HOPE-B clinical data shows clinical benefit of uniQure drug in hemophilia B patients

Netherlands-headquartered uniQure (Nasdaq: QURE) yesterday presented 26-week clinical data from the pivotal, Phase III HOPE-B gene therapy trial of etranacogene dezaparvovec showing clinical benefit in hemophilia B patients with pre-existing neutralizing antibodies (NAbs) to AAV5, and no relationship between AAV5 NAbs and the tolerability of the therapy.

The data were featured on Wednesday, May 12, 2021 at the American Society of Gene and Cell Therapy (ASGCT) Annual Meeting in an oral presentation by Dr Michael Recht, professor of pediatrics, division of hematology and oncology at the Oregon Health & Science University School of Medicine. These data were previously presented at a medical meeting late last year.

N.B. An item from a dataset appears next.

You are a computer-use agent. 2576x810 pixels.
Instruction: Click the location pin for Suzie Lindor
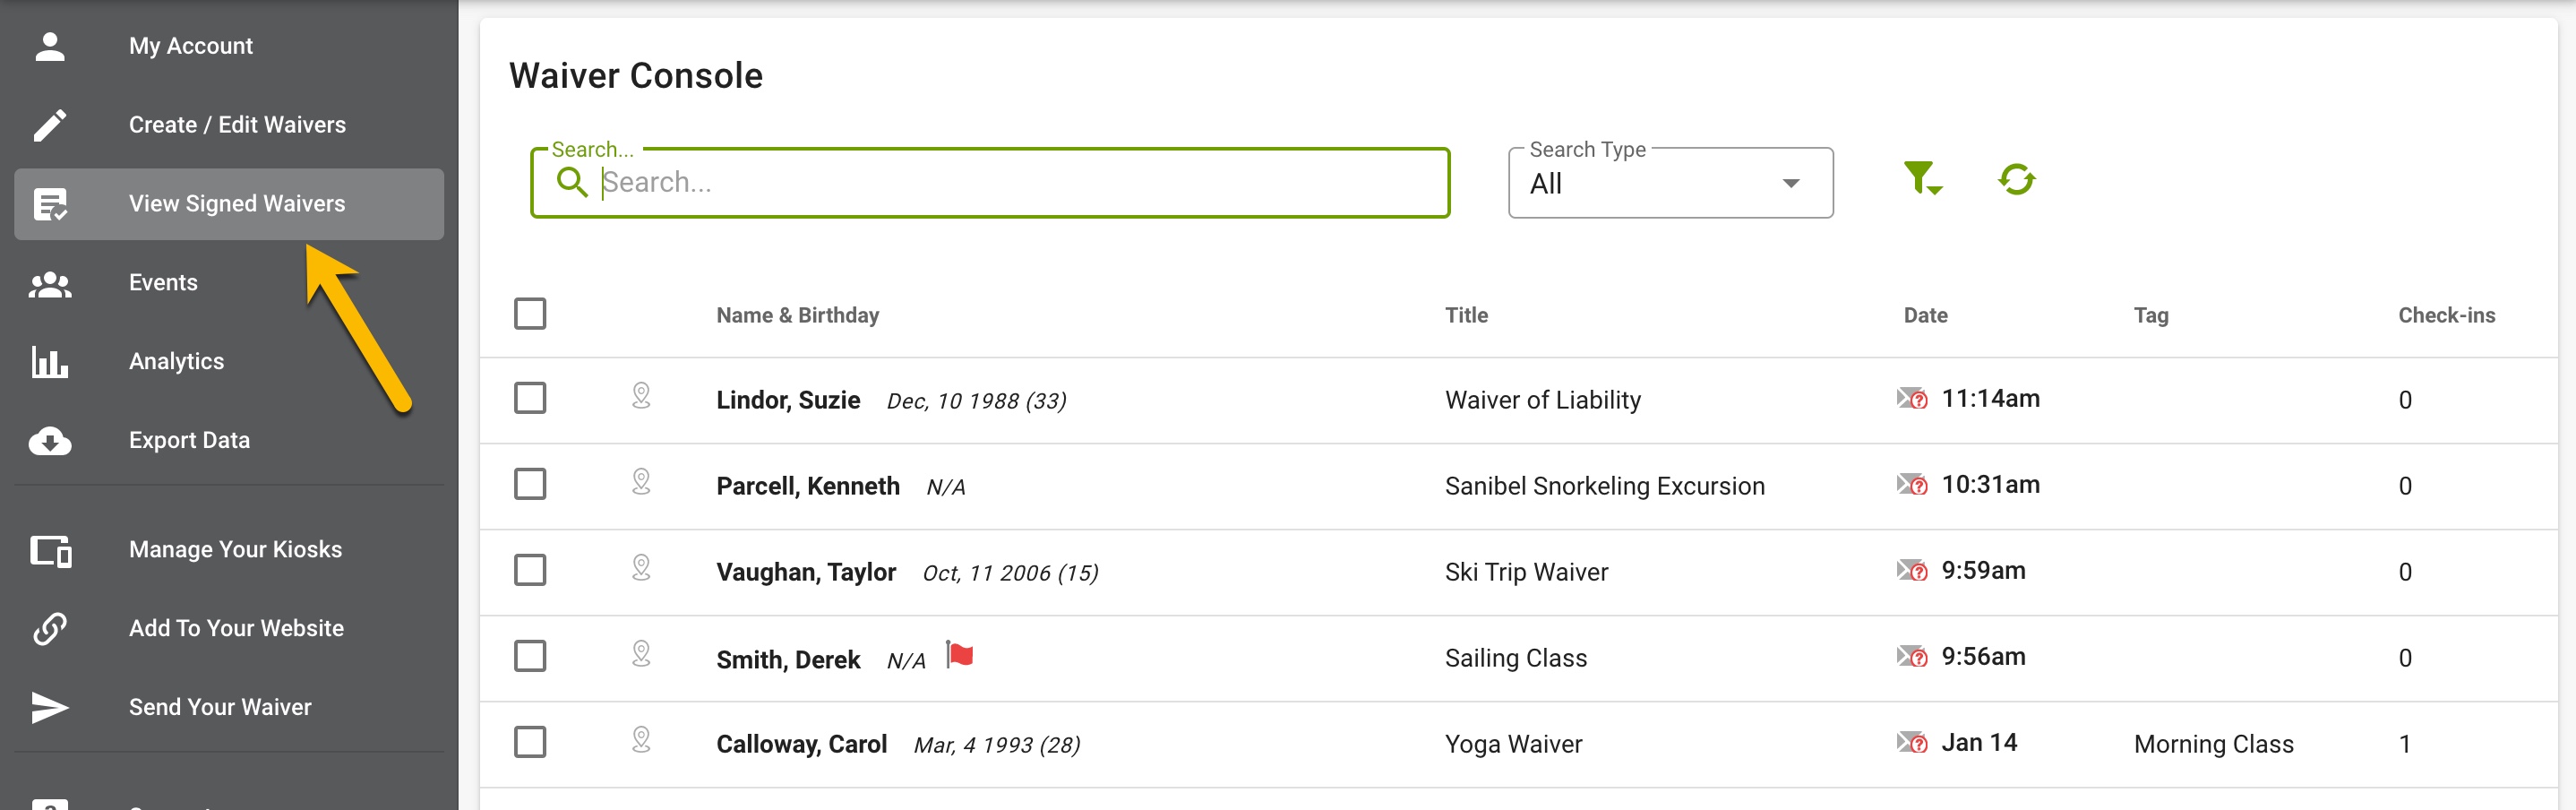pos(641,397)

“The ASGCT presentation highlights these initial HOPE-B data that demonstrate the successful treatment with an AAV5 gene therapy of patients with pre-existing NAbs,” stated Ricardo Dolmetsch, president of R&D at uniQure. “Patients in the trial who may not have been eligible for other gene therapies because of pre-existing neutralizing antibodies have achieved similar results with etranacogene dezaparvovec compared to those who did not have pre-existing NAbs. We believe this distinguishes etranacogene dezaparvovec as the only hemophilia gene therapy shown in a clinical trial to have the potential to treat nearly all patients, regardless of NAb levels in the generally prevalent range.”